YOUR TASK> Format the material below as a Markdown table with two columns, Row and Text, where each line gets its own row. Number the rows sequentially and omit blank lines.
%%
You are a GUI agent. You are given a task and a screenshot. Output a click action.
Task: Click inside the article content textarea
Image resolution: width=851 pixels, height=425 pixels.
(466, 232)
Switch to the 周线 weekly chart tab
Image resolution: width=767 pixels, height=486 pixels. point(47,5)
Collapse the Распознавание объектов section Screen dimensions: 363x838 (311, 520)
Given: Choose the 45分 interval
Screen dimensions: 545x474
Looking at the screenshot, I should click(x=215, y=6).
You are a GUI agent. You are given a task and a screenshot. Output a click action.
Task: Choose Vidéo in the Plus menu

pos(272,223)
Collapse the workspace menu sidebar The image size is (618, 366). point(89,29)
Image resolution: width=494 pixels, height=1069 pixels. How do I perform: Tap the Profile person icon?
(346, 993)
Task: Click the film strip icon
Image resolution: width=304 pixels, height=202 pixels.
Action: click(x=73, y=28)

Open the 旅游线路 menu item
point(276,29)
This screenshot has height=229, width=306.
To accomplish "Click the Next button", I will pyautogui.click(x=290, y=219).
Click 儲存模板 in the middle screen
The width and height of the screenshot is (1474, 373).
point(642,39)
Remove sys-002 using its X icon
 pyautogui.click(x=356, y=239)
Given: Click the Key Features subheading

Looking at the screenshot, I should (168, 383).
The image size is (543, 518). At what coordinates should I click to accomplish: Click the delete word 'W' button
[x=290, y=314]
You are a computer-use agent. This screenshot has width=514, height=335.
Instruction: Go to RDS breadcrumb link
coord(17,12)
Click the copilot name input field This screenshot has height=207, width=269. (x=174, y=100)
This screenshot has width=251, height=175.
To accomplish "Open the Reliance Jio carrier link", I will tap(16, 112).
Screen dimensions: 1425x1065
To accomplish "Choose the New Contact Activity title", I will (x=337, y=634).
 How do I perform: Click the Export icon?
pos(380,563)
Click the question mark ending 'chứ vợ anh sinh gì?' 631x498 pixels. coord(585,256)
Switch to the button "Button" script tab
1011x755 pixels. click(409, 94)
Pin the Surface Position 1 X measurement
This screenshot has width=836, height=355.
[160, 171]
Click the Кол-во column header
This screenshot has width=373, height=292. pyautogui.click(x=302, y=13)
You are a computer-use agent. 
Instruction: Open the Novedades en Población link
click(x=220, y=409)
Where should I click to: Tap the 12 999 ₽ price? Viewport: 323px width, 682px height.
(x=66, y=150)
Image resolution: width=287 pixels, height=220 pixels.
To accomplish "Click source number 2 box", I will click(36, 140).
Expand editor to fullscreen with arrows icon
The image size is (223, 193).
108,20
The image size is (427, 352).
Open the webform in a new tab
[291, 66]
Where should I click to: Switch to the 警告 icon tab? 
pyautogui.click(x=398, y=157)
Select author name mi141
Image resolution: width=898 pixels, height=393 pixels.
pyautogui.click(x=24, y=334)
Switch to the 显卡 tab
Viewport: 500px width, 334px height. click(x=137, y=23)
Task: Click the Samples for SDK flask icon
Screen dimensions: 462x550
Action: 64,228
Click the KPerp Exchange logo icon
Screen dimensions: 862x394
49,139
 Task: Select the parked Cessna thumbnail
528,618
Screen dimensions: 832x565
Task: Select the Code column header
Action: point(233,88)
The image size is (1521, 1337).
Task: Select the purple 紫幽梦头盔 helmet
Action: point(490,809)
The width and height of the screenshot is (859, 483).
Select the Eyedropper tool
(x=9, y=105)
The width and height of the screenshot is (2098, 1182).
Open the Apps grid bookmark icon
%%
REPLY>
| Row | Text |
|---|---|
| 1 | You are a GUI agent. You are given a task and a screenshot. Output a click action. |
| 2 | Task: Click inside the article content textarea |
| 3 | Image resolution: width=851 pixels, height=425 pixels. |
| 4 | (466, 232) |
| 5 | Switch to the 周线 weekly chart tab |
| 6 | Image resolution: width=767 pixels, height=486 pixels. point(47,5) |
| 7 | Collapse the Распознавание объектов section Screen dimensions: 363x838 (311, 520) |
| 8 | Given: Choose the 45分 interval |
| 9 | Screen dimensions: 545x474 |
| 10 | Looking at the screenshot, I should click(x=215, y=6). |
| 11 | You are a GUI agent. You are given a task and a screenshot. Output a click action. |
| 12 | Task: Choose Vidéo in the Plus menu |
| 13 | pos(272,223) |
| 14 | Collapse the workspace menu sidebar The image size is (618, 366). point(89,29) |
| 15 | Image resolution: width=494 pixels, height=1069 pixels. How do I perform: Tap the Profile person icon? |
| 16 | (346, 993) |
| 17 | Task: Click the film strip icon |
| 18 | Image resolution: width=304 pixels, height=202 pixels. |
| 19 | Action: click(x=73, y=28) |
| 20 | Open the 旅游线路 menu item |
| 21 | point(276,29) |
| 22 | This screenshot has height=229, width=306. |
| 23 | To accomplish "Click the Next button", I will pyautogui.click(x=290, y=219). |
| 24 | Click 儲存模板 in the middle screen |
| 25 | The width and height of the screenshot is (1474, 373). |
| 26 | point(642,39) |
| 27 | Remove sys-002 using its X icon |
| 28 |  pyautogui.click(x=356, y=239) |
| 29 | Given: Click the Key Features subheading |
| 30 | Looking at the screenshot, I should (168, 383). |
| 31 | The image size is (543, 518). At what coordinates should I click to accomplish: Click the delete word 'W' button |
| 32 | [x=290, y=314] |
| 33 | You are a computer-use agent. This screenshot has width=514, height=335. |
| 34 | Instruction: Go to RDS breadcrumb link |
| 35 | coord(17,12) |
| 36 | Click the copilot name input field This screenshot has height=207, width=269. (x=174, y=100) |
| 37 | This screenshot has width=251, height=175. |
| 38 | To accomplish "Open the Reliance Jio carrier link", I will tap(16, 112). |
| 39 | Screen dimensions: 1425x1065 |
| 40 | To accomplish "Choose the New Contact Activity title", I will (x=337, y=634). |
| 41 |  How do I perform: Click the Export icon? |
| 42 | pos(380,563) |
| 43 | Click the question mark ending 'chứ vợ anh sinh gì?' 631x498 pixels. coord(585,256) |
| 44 | Switch to the button "Button" script tab |
| 45 | 1011x755 pixels. click(409, 94) |
| 46 | Pin the Surface Position 1 X measurement |
| 47 | This screenshot has width=836, height=355. |
| 48 | [160, 171] |
| 49 | Click the Кол-во column header |
| 50 | This screenshot has width=373, height=292. pyautogui.click(x=302, y=13) |
| 51 | You are a computer-use agent.  |
| 52 | Instruction: Open the Novedades en Población link |
| 53 | click(x=220, y=409) |
| 54 | Where should I click to: Tap the 12 999 ₽ price? Viewport: 323px width, 682px height. |
| 55 | (x=66, y=150) |
| 56 | Image resolution: width=287 pixels, height=220 pixels. |
| 57 | To accomplish "Click source number 2 box", I will click(36, 140). |
| 58 | Expand editor to fullscreen with arrows icon |
| 59 | The image size is (223, 193). |
| 60 | 108,20 |
| 61 | The image size is (427, 352). |
| 62 | Open the webform in a new tab |
| 63 | [291, 66] |
| 64 | Where should I click to: Switch to the 警告 icon tab?  |
| 65 | pyautogui.click(x=398, y=157) |
| 66 | Select author name mi141 |
| 67 | Image resolution: width=898 pixels, height=393 pixels. |
| 68 | pyautogui.click(x=24, y=334) |
| 69 | Switch to the 显卡 tab |
| 70 | Viewport: 500px width, 334px height. click(x=137, y=23) |
| 71 | Task: Click the Samples for SDK flask icon |
| 72 | Screen dimensions: 462x550 |
| 73 | Action: 64,228 |
| 74 | Click the KPerp Exchange logo icon |
| 75 | Screen dimensions: 862x394 |
| 76 | 49,139 |
| 77 |  Task: Select the parked Cessna thumbnail |
| 78 | 528,618 |
| 79 | Screen dimensions: 832x565 |
| 80 | Task: Select the Code column header |
| 81 | Action: point(233,88) |
| 82 | The image size is (1521, 1337). |
| 83 | Task: Select the purple 紫幽梦头盔 helmet |
| 84 | Action: point(490,809) |
| 85 | The width and height of the screenshot is (859, 483). |
| 86 | Select the Eyedropper tool |
| 87 | (x=9, y=105) |
| 88 | The width and height of the screenshot is (2098, 1182). |
| 89 | Open the Apps grid bookmark icon |